=== Input ===
====
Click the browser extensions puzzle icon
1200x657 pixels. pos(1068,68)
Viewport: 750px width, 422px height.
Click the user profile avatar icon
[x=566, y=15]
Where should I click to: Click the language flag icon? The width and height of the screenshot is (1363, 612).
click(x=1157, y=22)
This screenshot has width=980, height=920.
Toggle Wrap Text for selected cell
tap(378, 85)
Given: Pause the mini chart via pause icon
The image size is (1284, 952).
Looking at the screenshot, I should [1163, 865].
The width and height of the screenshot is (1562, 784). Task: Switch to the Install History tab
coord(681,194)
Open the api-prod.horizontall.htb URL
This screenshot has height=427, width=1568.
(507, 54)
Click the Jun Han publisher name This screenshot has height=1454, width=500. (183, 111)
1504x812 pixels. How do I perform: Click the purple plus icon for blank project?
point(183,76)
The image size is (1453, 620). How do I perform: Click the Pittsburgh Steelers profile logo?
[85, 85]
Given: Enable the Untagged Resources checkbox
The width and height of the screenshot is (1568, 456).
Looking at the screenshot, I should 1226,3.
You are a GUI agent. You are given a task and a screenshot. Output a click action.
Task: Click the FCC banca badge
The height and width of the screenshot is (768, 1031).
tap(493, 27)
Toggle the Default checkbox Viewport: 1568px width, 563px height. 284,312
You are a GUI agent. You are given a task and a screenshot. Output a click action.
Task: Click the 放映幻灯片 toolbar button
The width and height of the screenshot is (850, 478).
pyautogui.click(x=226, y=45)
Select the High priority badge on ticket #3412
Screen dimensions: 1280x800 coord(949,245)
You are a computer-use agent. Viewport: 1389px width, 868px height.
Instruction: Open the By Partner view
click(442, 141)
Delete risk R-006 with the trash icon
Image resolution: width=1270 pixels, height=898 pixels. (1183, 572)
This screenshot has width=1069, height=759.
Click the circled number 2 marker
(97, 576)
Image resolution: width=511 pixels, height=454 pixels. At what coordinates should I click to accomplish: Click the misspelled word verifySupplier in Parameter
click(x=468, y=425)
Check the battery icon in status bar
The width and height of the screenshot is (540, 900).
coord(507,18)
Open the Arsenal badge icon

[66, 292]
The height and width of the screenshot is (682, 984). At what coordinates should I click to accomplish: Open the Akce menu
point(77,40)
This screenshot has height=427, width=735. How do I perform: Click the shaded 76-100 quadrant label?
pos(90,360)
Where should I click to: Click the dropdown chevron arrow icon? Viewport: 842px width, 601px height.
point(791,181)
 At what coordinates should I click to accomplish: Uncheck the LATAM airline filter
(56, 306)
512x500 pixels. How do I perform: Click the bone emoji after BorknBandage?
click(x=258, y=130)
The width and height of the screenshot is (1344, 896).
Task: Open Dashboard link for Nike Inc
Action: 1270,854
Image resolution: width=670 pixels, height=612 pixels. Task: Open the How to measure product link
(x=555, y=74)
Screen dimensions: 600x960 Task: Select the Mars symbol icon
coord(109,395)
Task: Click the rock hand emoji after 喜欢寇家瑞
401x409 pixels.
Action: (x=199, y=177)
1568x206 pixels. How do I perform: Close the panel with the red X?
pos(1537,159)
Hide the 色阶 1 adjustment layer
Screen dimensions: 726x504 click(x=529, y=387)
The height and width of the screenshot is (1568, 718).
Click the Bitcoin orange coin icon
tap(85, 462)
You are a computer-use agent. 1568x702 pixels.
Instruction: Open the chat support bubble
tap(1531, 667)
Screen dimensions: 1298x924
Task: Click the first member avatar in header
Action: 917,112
====
=== What is needed ===
Reproduce every line above. Keep it exact.

=== Completed exercise ===
Click the browser extensions puzzle icon
1200x657 pixels. pos(1068,68)
Viewport: 750px width, 422px height.
Click the user profile avatar icon
[x=566, y=15]
Where should I click to: Click the language flag icon? The width and height of the screenshot is (1363, 612).
click(x=1157, y=22)
This screenshot has width=980, height=920.
Toggle Wrap Text for selected cell
tap(378, 85)
Given: Pause the mini chart via pause icon
The image size is (1284, 952).
Looking at the screenshot, I should [1163, 865].
The width and height of the screenshot is (1562, 784). Task: Switch to the Install History tab
coord(681,194)
Open the api-prod.horizontall.htb URL
This screenshot has height=427, width=1568.
(507, 54)
Click the Jun Han publisher name This screenshot has height=1454, width=500. (183, 111)
1504x812 pixels. How do I perform: Click the purple plus icon for blank project?
point(183,76)
The image size is (1453, 620). How do I perform: Click the Pittsburgh Steelers profile logo?
[85, 85]
Given: Enable the Untagged Resources checkbox
The width and height of the screenshot is (1568, 456).
Looking at the screenshot, I should 1226,3.
You are a GUI agent. You are given a task and a screenshot. Output a click action.
Task: Click the FCC banca badge
The height and width of the screenshot is (768, 1031).
tap(493, 27)
Toggle the Default checkbox Viewport: 1568px width, 563px height. 284,312
You are a GUI agent. You are given a task and a screenshot. Output a click action.
Task: Click the 放映幻灯片 toolbar button
The width and height of the screenshot is (850, 478).
pyautogui.click(x=226, y=45)
Select the High priority badge on ticket #3412
Screen dimensions: 1280x800 coord(949,245)
You are a computer-use agent. Viewport: 1389px width, 868px height.
Instruction: Open the By Partner view
click(442, 141)
Delete risk R-006 with the trash icon
Image resolution: width=1270 pixels, height=898 pixels. (1183, 572)
This screenshot has width=1069, height=759.
Click the circled number 2 marker
(97, 576)
Image resolution: width=511 pixels, height=454 pixels. At what coordinates should I click to accomplish: Click the misspelled word verifySupplier in Parameter
click(x=468, y=425)
Check the battery icon in status bar
The width and height of the screenshot is (540, 900).
coord(507,18)
Open the Arsenal badge icon

[66, 292]
The height and width of the screenshot is (682, 984). At what coordinates should I click to accomplish: Open the Akce menu
point(77,40)
This screenshot has height=427, width=735. How do I perform: Click the shaded 76-100 quadrant label?
pos(90,360)
Where should I click to: Click the dropdown chevron arrow icon? Viewport: 842px width, 601px height.
point(791,181)
 At what coordinates should I click to accomplish: Uncheck the LATAM airline filter
(56, 306)
512x500 pixels. How do I perform: Click the bone emoji after BorknBandage?
click(x=258, y=130)
The width and height of the screenshot is (1344, 896).
Task: Open Dashboard link for Nike Inc
Action: 1270,854
Image resolution: width=670 pixels, height=612 pixels. Task: Open the How to measure product link
(x=555, y=74)
Screen dimensions: 600x960 Task: Select the Mars symbol icon
coord(109,395)
Task: Click the rock hand emoji after 喜欢寇家瑞
401x409 pixels.
Action: (x=199, y=177)
1568x206 pixels. How do I perform: Close the panel with the red X?
pos(1537,159)
Hide the 色阶 1 adjustment layer
Screen dimensions: 726x504 click(x=529, y=387)
The height and width of the screenshot is (1568, 718).
Click the Bitcoin orange coin icon
tap(85, 462)
You are a computer-use agent. 1568x702 pixels.
Instruction: Open the chat support bubble
tap(1531, 667)
Screen dimensions: 1298x924
Task: Click the first member avatar in header
Action: 917,112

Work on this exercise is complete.